_ACTIVITY_.
Give the entries again, exactly as they stand.

_Stored items_.
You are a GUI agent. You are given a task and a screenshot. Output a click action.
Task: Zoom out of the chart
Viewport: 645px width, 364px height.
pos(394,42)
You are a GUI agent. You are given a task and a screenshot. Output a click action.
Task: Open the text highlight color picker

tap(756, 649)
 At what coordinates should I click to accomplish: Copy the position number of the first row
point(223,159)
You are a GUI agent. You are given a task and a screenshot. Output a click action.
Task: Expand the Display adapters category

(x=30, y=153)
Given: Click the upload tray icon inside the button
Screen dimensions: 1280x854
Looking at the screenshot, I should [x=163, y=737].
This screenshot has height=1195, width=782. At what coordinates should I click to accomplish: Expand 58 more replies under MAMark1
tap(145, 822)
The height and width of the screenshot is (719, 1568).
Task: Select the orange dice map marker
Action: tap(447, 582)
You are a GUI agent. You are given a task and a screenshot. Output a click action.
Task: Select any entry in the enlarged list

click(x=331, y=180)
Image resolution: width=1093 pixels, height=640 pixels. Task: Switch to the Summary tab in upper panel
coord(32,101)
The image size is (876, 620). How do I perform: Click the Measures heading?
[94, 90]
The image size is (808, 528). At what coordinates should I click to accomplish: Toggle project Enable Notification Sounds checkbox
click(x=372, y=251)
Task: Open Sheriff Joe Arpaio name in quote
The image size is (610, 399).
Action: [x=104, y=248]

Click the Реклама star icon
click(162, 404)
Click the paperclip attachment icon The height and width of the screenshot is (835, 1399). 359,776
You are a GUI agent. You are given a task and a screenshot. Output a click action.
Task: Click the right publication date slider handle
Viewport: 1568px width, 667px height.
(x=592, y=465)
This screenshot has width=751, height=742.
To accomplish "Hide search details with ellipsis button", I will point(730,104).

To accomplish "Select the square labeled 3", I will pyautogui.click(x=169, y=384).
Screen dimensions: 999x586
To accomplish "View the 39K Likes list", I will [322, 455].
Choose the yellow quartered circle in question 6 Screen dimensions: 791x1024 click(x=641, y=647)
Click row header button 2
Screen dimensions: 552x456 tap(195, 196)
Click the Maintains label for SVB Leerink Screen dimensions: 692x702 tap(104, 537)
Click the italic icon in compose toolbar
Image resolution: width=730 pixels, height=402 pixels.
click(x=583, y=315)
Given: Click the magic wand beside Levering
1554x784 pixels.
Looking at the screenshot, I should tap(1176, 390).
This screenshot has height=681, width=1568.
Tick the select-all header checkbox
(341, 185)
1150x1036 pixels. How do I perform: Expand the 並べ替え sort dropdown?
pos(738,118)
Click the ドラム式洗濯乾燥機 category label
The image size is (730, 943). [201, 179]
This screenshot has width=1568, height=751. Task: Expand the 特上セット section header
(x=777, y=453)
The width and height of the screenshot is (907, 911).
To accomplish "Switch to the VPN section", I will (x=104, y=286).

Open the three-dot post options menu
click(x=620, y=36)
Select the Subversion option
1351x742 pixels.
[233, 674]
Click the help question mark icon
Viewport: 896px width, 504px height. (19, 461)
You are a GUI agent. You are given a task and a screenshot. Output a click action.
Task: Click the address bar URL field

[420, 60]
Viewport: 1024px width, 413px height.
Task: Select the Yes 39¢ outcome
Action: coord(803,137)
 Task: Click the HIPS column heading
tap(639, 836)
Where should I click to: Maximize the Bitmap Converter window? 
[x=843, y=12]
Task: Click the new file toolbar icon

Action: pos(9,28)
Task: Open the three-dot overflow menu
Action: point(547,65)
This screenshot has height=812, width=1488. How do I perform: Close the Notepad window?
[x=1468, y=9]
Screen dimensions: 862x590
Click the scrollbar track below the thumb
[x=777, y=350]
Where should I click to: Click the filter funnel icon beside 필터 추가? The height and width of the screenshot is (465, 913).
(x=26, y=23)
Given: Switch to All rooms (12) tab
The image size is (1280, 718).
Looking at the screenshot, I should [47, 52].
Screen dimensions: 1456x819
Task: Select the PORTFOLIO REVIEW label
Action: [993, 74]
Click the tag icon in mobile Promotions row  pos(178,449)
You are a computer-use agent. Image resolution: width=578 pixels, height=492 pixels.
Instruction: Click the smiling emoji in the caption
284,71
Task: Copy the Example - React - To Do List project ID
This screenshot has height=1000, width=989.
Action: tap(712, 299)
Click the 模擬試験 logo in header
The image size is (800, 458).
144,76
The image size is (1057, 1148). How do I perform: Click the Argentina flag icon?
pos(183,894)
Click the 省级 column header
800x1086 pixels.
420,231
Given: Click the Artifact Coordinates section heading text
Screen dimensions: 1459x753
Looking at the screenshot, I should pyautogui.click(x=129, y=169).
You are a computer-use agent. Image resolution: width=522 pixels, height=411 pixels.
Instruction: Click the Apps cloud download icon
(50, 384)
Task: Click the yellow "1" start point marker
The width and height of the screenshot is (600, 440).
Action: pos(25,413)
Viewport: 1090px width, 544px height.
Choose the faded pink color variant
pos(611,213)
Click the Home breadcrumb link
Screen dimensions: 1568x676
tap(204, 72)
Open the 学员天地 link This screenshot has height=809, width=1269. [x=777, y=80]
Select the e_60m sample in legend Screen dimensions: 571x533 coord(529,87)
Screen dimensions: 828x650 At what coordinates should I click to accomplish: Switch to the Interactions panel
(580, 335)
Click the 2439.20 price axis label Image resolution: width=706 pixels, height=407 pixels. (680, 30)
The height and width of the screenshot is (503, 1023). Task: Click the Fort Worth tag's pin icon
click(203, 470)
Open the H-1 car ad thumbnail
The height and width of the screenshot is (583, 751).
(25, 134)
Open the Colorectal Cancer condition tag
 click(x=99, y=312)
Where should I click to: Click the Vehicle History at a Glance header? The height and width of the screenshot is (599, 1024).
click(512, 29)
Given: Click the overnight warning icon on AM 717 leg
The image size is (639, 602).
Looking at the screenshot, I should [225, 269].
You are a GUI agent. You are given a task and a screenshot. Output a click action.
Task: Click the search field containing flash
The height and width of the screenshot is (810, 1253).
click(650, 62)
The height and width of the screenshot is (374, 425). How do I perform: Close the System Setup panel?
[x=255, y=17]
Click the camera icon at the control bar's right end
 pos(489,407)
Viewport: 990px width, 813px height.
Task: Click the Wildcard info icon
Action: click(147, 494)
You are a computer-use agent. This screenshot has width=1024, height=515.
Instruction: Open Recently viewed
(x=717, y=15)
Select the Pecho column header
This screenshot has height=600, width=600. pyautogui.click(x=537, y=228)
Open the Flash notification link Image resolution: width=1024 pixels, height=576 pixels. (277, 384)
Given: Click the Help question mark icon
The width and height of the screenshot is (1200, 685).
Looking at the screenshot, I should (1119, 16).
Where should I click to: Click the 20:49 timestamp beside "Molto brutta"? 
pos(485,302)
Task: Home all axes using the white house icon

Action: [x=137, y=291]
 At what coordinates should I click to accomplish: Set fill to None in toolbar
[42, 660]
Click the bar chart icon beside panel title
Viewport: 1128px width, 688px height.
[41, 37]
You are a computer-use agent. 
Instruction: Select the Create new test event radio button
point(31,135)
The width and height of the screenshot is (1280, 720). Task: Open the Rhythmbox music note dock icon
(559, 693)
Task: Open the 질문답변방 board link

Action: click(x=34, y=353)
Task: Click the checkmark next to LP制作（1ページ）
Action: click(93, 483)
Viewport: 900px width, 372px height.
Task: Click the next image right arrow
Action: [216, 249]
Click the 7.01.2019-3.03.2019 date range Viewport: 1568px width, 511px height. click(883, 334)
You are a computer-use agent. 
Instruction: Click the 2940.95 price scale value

_SOLUTION TO THIS PROBLEM_.
You are a GUI agent. You are given a task and a screenshot. Output a click action.
Task: Zoom out of the chart
Viewport: 645px width, 364px height.
pos(394,42)
You are a GUI agent. You are given a task and a screenshot. Output a click action.
Task: Open the text highlight color picker

tap(756, 649)
 At what coordinates should I click to accomplish: Copy the position number of the first row
point(223,159)
You are a GUI agent. You are given a task and a screenshot. Output a click action.
Task: Expand the Display adapters category

(x=30, y=153)
Given: Click the upload tray icon inside the button
Screen dimensions: 1280x854
Looking at the screenshot, I should [x=163, y=737].
This screenshot has height=1195, width=782. At what coordinates should I click to accomplish: Expand 58 more replies under MAMark1
tap(145, 822)
The height and width of the screenshot is (719, 1568).
Task: Select the orange dice map marker
Action: tap(447, 582)
You are a GUI agent. You are given a task and a screenshot. Output a click action.
Task: Select any entry in the enlarged list

click(x=331, y=180)
Image resolution: width=1093 pixels, height=640 pixels. Task: Switch to the Summary tab in upper panel
coord(32,101)
The image size is (876, 620). How do I perform: Click the Measures heading?
[94, 90]
The image size is (808, 528). At what coordinates should I click to accomplish: Toggle project Enable Notification Sounds checkbox
click(x=372, y=251)
Task: Open Sheriff Joe Arpaio name in quote
The image size is (610, 399).
Action: [x=104, y=248]

Click the Реклама star icon
click(162, 404)
Click the paperclip attachment icon The height and width of the screenshot is (835, 1399). 359,776
You are a GUI agent. You are given a task and a screenshot. Output a click action.
Task: Click the right publication date slider handle
Viewport: 1568px width, 667px height.
(x=592, y=465)
This screenshot has width=751, height=742.
To accomplish "Hide search details with ellipsis button", I will point(730,104).

To accomplish "Select the square labeled 3", I will pyautogui.click(x=169, y=384).
Screen dimensions: 999x586
To accomplish "View the 39K Likes list", I will [322, 455].
Choose the yellow quartered circle in question 6 Screen dimensions: 791x1024 click(x=641, y=647)
Click row header button 2
Screen dimensions: 552x456 tap(195, 196)
Click the Maintains label for SVB Leerink Screen dimensions: 692x702 tap(104, 537)
Click the italic icon in compose toolbar
Image resolution: width=730 pixels, height=402 pixels.
click(x=583, y=315)
Given: Click the magic wand beside Levering
1554x784 pixels.
Looking at the screenshot, I should tap(1176, 390).
This screenshot has height=681, width=1568.
Tick the select-all header checkbox
(341, 185)
1150x1036 pixels. How do I perform: Expand the 並べ替え sort dropdown?
pos(738,118)
Click the ドラム式洗濯乾燥機 category label
The image size is (730, 943). [201, 179]
This screenshot has width=1568, height=751. Task: Expand the 特上セット section header
(x=777, y=453)
The width and height of the screenshot is (907, 911).
To accomplish "Switch to the VPN section", I will (x=104, y=286).

Open the three-dot post options menu
click(x=620, y=36)
Select the Subversion option
1351x742 pixels.
[233, 674]
Click the help question mark icon
Viewport: 896px width, 504px height. (19, 461)
You are a GUI agent. You are given a task and a screenshot. Output a click action.
Task: Click the address bar URL field

[420, 60]
Viewport: 1024px width, 413px height.
Task: Select the Yes 39¢ outcome
Action: coord(803,137)
 Task: Click the HIPS column heading
tap(639, 836)
Where should I click to: Maximize the Bitmap Converter window? 
[x=843, y=12]
Task: Click the new file toolbar icon

Action: pos(9,28)
Task: Open the three-dot overflow menu
Action: point(547,65)
This screenshot has height=812, width=1488. How do I perform: Close the Notepad window?
[x=1468, y=9]
Screen dimensions: 862x590
Click the scrollbar track below the thumb
[x=777, y=350]
Where should I click to: Click the filter funnel icon beside 필터 추가? The height and width of the screenshot is (465, 913).
(x=26, y=23)
Given: Switch to All rooms (12) tab
The image size is (1280, 718).
Looking at the screenshot, I should [47, 52].
Screen dimensions: 1456x819
Task: Select the PORTFOLIO REVIEW label
Action: [993, 74]
Click the tag icon in mobile Promotions row  pos(178,449)
You are a computer-use agent. Image resolution: width=578 pixels, height=492 pixels.
Instruction: Click the smiling emoji in the caption
284,71
Task: Copy the Example - React - To Do List project ID
This screenshot has height=1000, width=989.
Action: tap(712, 299)
Click the 模擬試験 logo in header
The image size is (800, 458).
144,76
The image size is (1057, 1148). How do I perform: Click the Argentina flag icon?
pos(183,894)
Click the 省级 column header
800x1086 pixels.
420,231
Given: Click the Artifact Coordinates section heading text
Screen dimensions: 1459x753
Looking at the screenshot, I should pyautogui.click(x=129, y=169).
You are a computer-use agent. Image resolution: width=522 pixels, height=411 pixels.
Instruction: Click the Apps cloud download icon
(50, 384)
Task: Click the yellow "1" start point marker
The width and height of the screenshot is (600, 440).
Action: pos(25,413)
Viewport: 1090px width, 544px height.
Choose the faded pink color variant
pos(611,213)
Click the Home breadcrumb link
Screen dimensions: 1568x676
tap(204, 72)
Open the 学员天地 link This screenshot has height=809, width=1269. [x=777, y=80]
Select the e_60m sample in legend Screen dimensions: 571x533 coord(529,87)
Screen dimensions: 828x650 At what coordinates should I click to accomplish: Switch to the Interactions panel
(580, 335)
Click the 2439.20 price axis label Image resolution: width=706 pixels, height=407 pixels. (680, 30)
The height and width of the screenshot is (503, 1023). Task: Click the Fort Worth tag's pin icon
click(203, 470)
Open the H-1 car ad thumbnail
The height and width of the screenshot is (583, 751).
(25, 134)
Open the Colorectal Cancer condition tag
 click(x=99, y=312)
Where should I click to: Click the Vehicle History at a Glance header? The height and width of the screenshot is (599, 1024).
click(512, 29)
Given: Click the overnight warning icon on AM 717 leg
The image size is (639, 602).
Looking at the screenshot, I should [225, 269].
You are a GUI agent. You are given a task and a screenshot. Output a click action.
Task: Click the search field containing flash
The height and width of the screenshot is (810, 1253).
click(650, 62)
The height and width of the screenshot is (374, 425). How do I perform: Close the System Setup panel?
[x=255, y=17]
Click the camera icon at the control bar's right end
 pos(489,407)
Viewport: 990px width, 813px height.
Task: Click the Wildcard info icon
Action: click(147, 494)
You are a computer-use agent. This screenshot has width=1024, height=515.
Instruction: Open Recently viewed
(x=717, y=15)
Select the Pecho column header
This screenshot has height=600, width=600. pyautogui.click(x=537, y=228)
Open the Flash notification link Image resolution: width=1024 pixels, height=576 pixels. (277, 384)
Given: Click the Help question mark icon
The width and height of the screenshot is (1200, 685).
Looking at the screenshot, I should (1119, 16).
Where should I click to: Click the 20:49 timestamp beside "Molto brutta"? 
pos(485,302)
Task: Home all axes using the white house icon

Action: [x=137, y=291]
 At what coordinates should I click to accomplish: Set fill to None in toolbar
[42, 660]
Click the bar chart icon beside panel title
Viewport: 1128px width, 688px height.
[41, 37]
You are a computer-use agent. 
Instruction: Select the Create new test event radio button
point(31,135)
The width and height of the screenshot is (1280, 720). Task: Open the Rhythmbox music note dock icon
(559, 693)
Task: Open the 질문답변방 board link

Action: click(x=34, y=353)
Task: Click the checkmark next to LP制作（1ページ）
Action: click(93, 483)
Viewport: 900px width, 372px height.
Task: Click the next image right arrow
Action: [216, 249]
Click the 7.01.2019-3.03.2019 date range Viewport: 1568px width, 511px height. click(883, 334)
You are a computer-use agent. 
Instruction: Click the 2940.95 price scale value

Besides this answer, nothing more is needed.